First, a brief programming note. This week is particularly sparse in the new economic data department. The Senior Loan Officer Survey will be reported this afternoon, and on Thursday as usual we get jobless claims. Aside from that, nada.

So I might take a day or two off.

But I want to spend some time looking more closely at last Friday’s jobs report(s). I use the plural, because last Friday there really were two very divergent reports. The Establishment report was decent, but as I say in the title to this post, for the second time in three months, the Household Report was what I would expect to see in a recession.

Let’s start by comparing the employment level (blue) with the unemployment level (red). The former did increase by a paltry 25,000, while the latter increased by 64,000. On a YoY basis, the employment level is up 0.3% (blue in the graph below), while the unemployment level is up 13.6% (red, /15 for scale). The graph adds or subtracts the current change so that both show at the zero line):

For the second time in three months, the Household jobs Survey was recessionary

The next two graphs give the historical view, with the same adjustment:

For the second time in three months, the Household jobs Survey was recessionary
For the second time in three months, the Household jobs Survey was recessionary

At no point in the past 75 years have both metrics been at their respective current levels except during recessions. Only twice – in the 1950s – did they come even close.

A similar story is told by the U-3 unemployment rate (blue) and the U-6 underemployment rate (red) (this latter statistic has only been reported since 1994). Currently the unemployment rate is 0.5% higher than 12 months ago, and the latter 0.8% higher:

For the second time in three months, the Household jobs Survey was recessionary

Again, here is the historical view:

For the second time in three months, the Household jobs Survey was recessionary
For the second time in three months, the Household jobs Survey was recessionary

Neither one has ever been this much higher YoY without a recession having already started.

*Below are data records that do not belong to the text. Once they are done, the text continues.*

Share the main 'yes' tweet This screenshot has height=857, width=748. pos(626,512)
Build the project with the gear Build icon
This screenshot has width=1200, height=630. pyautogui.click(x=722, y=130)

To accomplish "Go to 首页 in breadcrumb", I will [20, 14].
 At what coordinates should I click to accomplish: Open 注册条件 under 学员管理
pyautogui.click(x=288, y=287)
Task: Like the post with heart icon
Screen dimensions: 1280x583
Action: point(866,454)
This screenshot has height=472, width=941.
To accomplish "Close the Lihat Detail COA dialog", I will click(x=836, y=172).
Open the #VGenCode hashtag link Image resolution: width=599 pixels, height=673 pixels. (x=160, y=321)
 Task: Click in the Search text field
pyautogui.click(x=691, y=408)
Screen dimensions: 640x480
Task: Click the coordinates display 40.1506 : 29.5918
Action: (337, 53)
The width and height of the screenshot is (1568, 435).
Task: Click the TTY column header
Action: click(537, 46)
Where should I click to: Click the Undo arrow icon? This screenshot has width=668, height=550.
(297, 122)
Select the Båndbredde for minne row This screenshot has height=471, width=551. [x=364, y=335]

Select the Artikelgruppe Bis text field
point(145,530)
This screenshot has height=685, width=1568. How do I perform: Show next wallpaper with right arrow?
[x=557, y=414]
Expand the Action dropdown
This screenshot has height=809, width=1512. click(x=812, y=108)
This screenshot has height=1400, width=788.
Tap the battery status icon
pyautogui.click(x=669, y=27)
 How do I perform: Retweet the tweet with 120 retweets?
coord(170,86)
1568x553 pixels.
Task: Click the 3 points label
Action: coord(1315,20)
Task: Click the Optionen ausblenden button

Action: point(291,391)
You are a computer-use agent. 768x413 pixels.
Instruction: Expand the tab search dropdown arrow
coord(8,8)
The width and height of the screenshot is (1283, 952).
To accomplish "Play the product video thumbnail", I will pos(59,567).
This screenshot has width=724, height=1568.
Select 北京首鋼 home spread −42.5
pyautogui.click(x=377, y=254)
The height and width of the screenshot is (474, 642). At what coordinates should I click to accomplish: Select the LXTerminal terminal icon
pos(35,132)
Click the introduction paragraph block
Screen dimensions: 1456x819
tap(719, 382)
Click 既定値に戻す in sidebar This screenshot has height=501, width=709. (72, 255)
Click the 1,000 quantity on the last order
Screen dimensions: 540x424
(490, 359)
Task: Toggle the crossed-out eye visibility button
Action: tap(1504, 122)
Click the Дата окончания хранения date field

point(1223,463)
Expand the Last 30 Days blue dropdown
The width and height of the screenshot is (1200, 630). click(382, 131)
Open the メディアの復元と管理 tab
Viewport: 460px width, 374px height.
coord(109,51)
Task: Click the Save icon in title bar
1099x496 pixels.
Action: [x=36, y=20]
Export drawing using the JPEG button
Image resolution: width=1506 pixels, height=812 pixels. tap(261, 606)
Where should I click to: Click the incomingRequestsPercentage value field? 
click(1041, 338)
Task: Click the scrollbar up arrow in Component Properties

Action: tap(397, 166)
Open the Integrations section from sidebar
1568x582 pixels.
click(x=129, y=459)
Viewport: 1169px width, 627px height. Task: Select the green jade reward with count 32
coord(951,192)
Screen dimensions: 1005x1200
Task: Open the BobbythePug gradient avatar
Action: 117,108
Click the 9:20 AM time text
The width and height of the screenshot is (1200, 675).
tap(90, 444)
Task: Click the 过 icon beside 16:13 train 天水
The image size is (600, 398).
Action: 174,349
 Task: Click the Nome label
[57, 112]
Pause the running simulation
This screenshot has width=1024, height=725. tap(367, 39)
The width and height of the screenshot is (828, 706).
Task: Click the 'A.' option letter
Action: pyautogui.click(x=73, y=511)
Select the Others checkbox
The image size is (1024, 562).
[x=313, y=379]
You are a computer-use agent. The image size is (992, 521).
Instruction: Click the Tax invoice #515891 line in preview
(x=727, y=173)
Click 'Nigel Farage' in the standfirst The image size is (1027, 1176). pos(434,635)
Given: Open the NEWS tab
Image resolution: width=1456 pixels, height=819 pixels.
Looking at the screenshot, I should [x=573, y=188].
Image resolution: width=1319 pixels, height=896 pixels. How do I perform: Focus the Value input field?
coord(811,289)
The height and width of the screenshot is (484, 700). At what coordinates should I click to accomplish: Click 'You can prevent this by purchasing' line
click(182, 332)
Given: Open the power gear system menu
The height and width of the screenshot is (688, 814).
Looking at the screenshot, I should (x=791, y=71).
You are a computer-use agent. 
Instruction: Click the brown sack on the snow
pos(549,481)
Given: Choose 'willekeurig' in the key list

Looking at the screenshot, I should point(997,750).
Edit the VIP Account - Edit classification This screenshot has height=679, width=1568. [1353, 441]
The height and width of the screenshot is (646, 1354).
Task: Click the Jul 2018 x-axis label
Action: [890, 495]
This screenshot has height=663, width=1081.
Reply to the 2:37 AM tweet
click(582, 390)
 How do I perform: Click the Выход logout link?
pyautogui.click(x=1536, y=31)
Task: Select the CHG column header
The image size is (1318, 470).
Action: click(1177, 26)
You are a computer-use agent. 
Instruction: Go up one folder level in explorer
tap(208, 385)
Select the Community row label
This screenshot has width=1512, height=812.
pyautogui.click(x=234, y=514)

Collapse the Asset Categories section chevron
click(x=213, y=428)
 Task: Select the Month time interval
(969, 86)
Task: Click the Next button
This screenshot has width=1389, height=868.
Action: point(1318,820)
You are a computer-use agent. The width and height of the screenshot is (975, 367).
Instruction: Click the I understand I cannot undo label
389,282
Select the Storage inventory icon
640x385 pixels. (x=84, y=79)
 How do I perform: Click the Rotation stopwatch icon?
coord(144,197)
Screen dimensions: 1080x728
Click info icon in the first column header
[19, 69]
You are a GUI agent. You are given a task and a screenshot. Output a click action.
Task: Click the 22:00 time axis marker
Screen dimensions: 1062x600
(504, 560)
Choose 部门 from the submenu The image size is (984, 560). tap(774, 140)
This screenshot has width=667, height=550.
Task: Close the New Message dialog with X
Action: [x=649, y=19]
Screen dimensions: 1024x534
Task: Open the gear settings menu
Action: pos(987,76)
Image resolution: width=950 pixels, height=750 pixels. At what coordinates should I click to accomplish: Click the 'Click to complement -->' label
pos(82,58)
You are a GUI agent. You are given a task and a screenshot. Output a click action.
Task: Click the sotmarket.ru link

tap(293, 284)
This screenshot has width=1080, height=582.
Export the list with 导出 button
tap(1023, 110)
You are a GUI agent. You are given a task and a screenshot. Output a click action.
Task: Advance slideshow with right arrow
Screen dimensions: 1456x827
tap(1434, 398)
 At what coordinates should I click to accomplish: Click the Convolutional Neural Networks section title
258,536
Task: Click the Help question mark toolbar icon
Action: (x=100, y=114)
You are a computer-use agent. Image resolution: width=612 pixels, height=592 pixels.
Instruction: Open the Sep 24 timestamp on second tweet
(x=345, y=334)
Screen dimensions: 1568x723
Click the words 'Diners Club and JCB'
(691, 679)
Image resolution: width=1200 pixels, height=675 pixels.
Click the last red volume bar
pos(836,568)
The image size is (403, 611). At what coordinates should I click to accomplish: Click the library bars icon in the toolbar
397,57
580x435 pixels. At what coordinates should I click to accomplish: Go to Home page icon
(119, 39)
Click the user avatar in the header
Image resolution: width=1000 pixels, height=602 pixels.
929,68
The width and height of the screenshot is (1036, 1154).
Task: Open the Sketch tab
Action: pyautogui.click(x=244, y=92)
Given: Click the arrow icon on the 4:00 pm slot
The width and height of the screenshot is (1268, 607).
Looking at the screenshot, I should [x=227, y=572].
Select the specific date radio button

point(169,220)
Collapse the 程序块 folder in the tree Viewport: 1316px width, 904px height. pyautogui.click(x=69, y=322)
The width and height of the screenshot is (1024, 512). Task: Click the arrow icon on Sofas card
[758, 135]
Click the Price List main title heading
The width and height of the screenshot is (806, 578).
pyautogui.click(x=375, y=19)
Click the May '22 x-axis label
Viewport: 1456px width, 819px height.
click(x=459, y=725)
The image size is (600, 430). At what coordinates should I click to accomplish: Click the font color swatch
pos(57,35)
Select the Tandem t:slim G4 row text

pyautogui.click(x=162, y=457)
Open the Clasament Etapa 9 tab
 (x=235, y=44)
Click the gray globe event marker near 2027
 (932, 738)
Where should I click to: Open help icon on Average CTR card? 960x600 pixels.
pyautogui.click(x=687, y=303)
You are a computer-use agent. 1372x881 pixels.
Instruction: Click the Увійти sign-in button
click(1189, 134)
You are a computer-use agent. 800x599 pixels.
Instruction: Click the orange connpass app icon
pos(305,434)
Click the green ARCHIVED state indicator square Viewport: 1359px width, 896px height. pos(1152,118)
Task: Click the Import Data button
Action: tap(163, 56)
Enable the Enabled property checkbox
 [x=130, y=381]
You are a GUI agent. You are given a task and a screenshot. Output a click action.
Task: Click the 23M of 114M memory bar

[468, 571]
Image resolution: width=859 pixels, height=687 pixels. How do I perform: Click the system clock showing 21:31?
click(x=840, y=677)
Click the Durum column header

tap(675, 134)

Note that the above is different from the “Sahm Rule,” which is a three month average increase of 0.5% over the 3 month average low in the past 12 months. That metric currently stands at .37%:

For the second time in three months, the Household jobs Survey was recessionary

With only 4 exceptions (and one near miss) in the past 75 years, even at this level a recession has already been occurring:

For the second time in three months, the Household jobs Survey was recessionary

Turning to the employment side of the coin, the YoY change in the employment level is slightly below the YoY change in the prime age population, i.e., the number of people who became employed is less than the number of people who on net entered this prime employment demographic:

For the second time in three months, the Household jobs Survey was recessionary

Historically only 4x in the past 50+ years has this been the case without a recession already occurring or at least imminent, and one of those times was only for one month:

For the second time in three months, the Household jobs Survey was recessionary

At root the source of this divergence dates back to March 2022. Since then, while the Establishment Survey has indicated that jobs have grown by 4.6%, the Household Survey has indicated only a 2.1% gain:

For the second time in three months, the Household jobs Survey was recessionary

Indeed this divergence between the two measures, on a YoY population-adjusted basis presently at about 1.7%, has only been matched, and usually only for a month or two, 8x in the past 50+ years:

For the second time in three months, the Household jobs Survey was recessionary

As the above graph shows, while there is lots of noise, there has always been a reversion to the mean. Normally this is because the noisier Household series converges towards the more stable Establishment survey data.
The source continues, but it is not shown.